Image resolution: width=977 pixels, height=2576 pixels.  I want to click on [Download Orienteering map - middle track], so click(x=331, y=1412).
* * *
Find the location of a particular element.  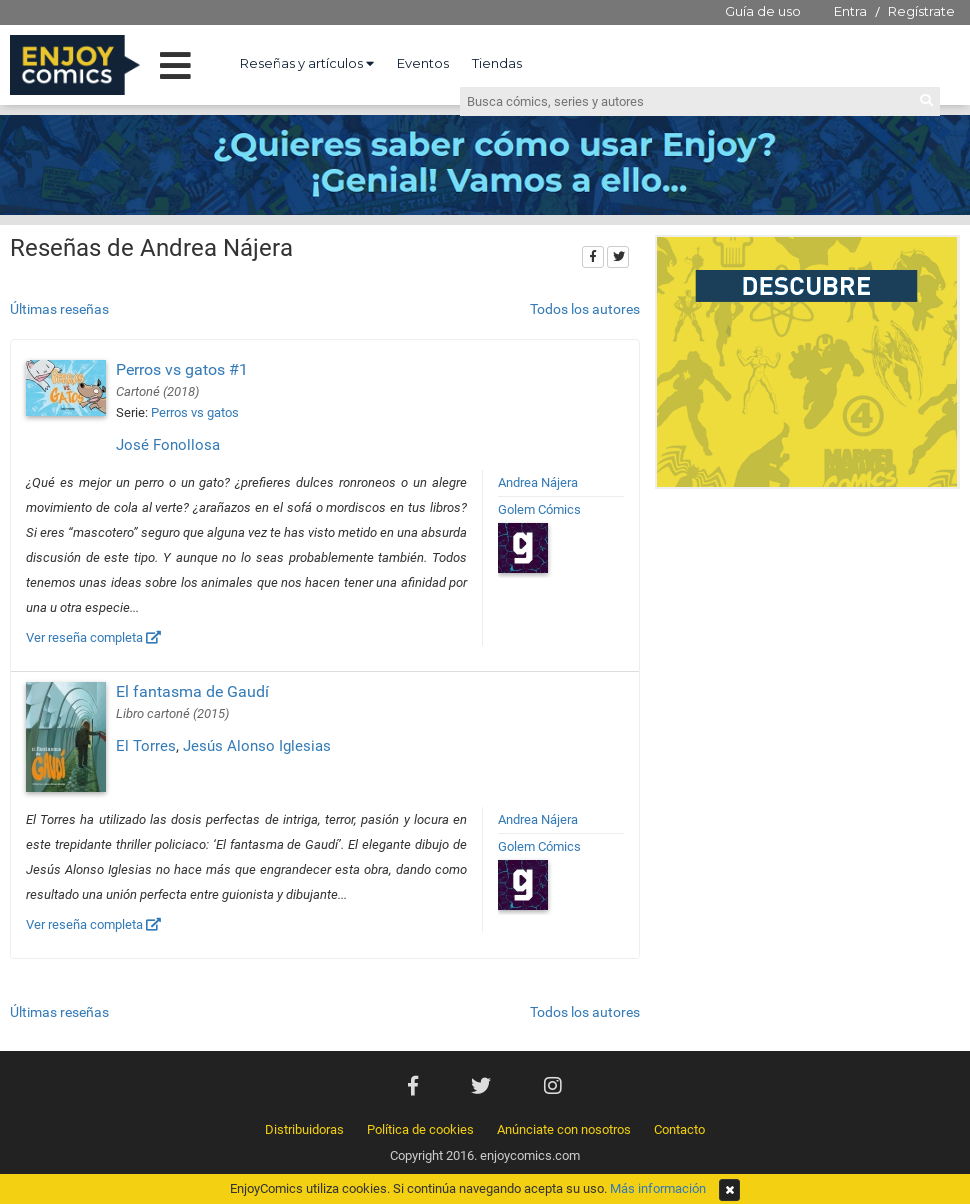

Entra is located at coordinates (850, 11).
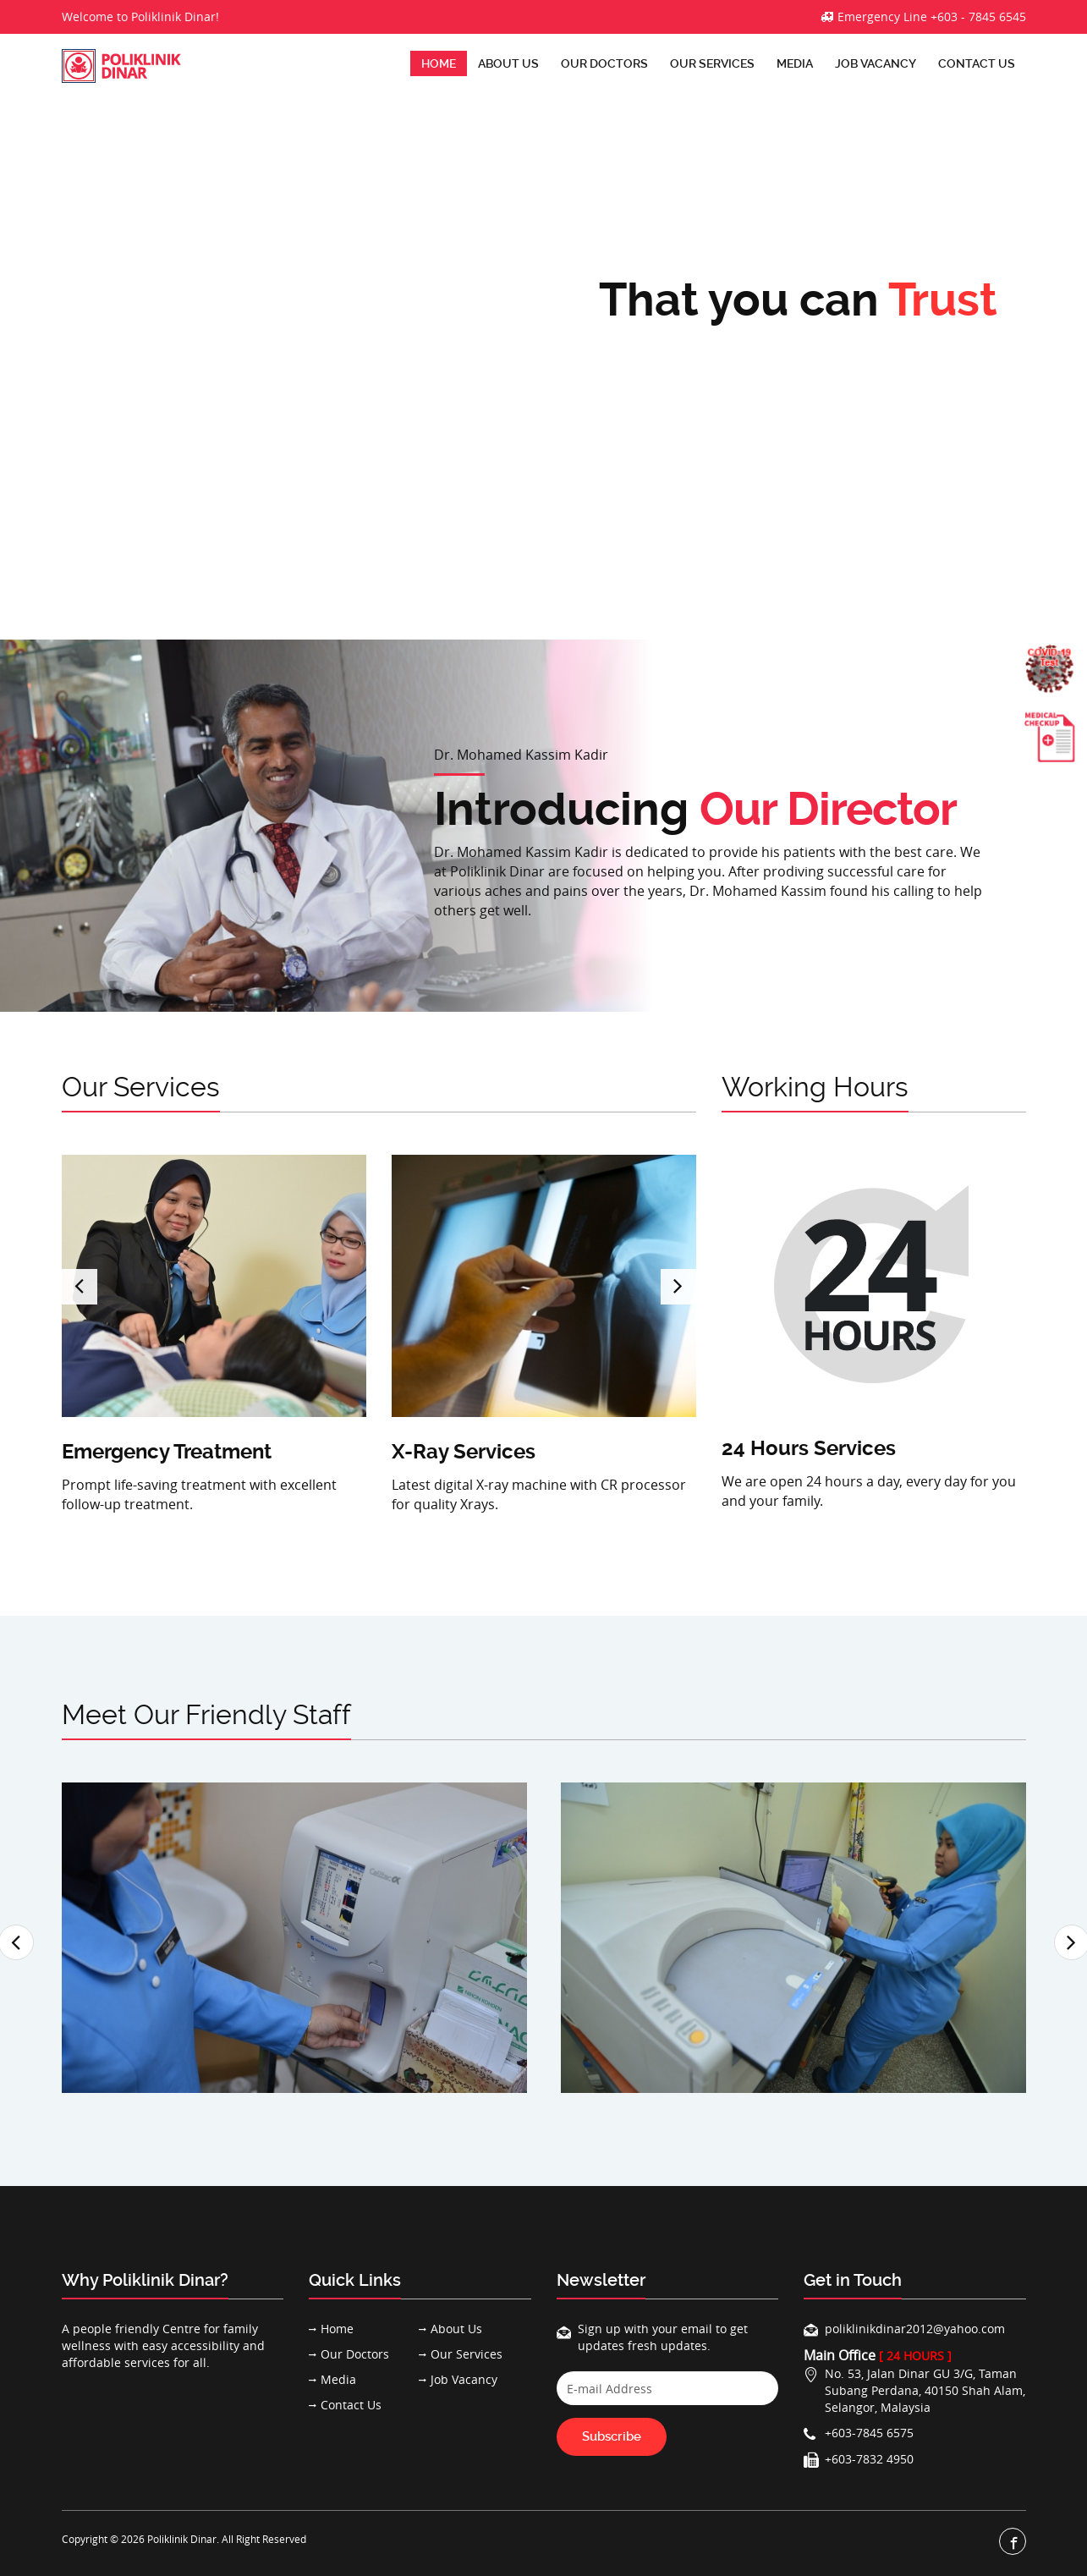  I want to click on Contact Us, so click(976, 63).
---
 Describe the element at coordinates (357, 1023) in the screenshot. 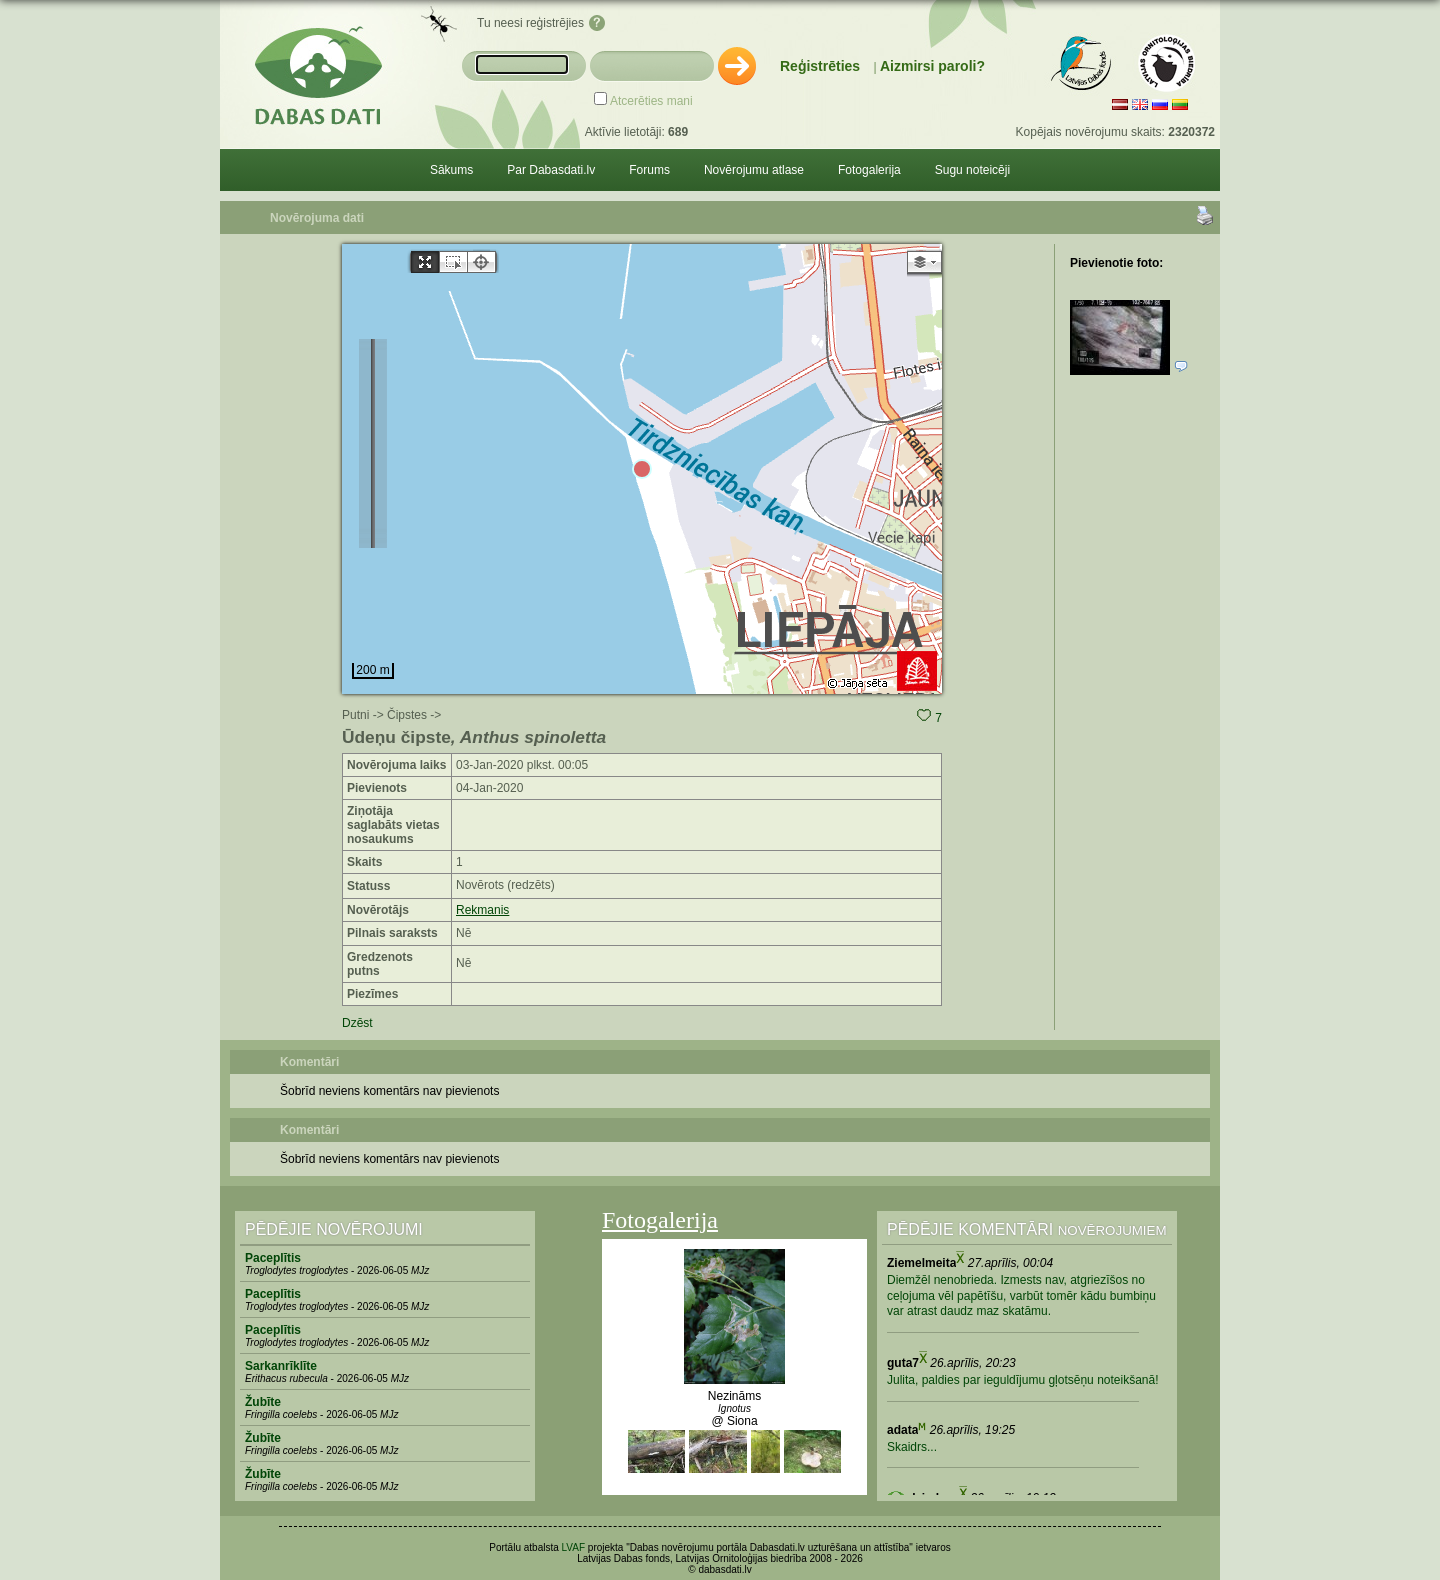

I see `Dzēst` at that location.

* [To do] Could you reproduce the rows word for word, starting with the line that contains "Describe the element" and going on through the line that contains "at that location.", with the pictures omitted?

* [Correct output]
 Describe the element at coordinates (357, 1023) in the screenshot. 

I see `Dzēst` at that location.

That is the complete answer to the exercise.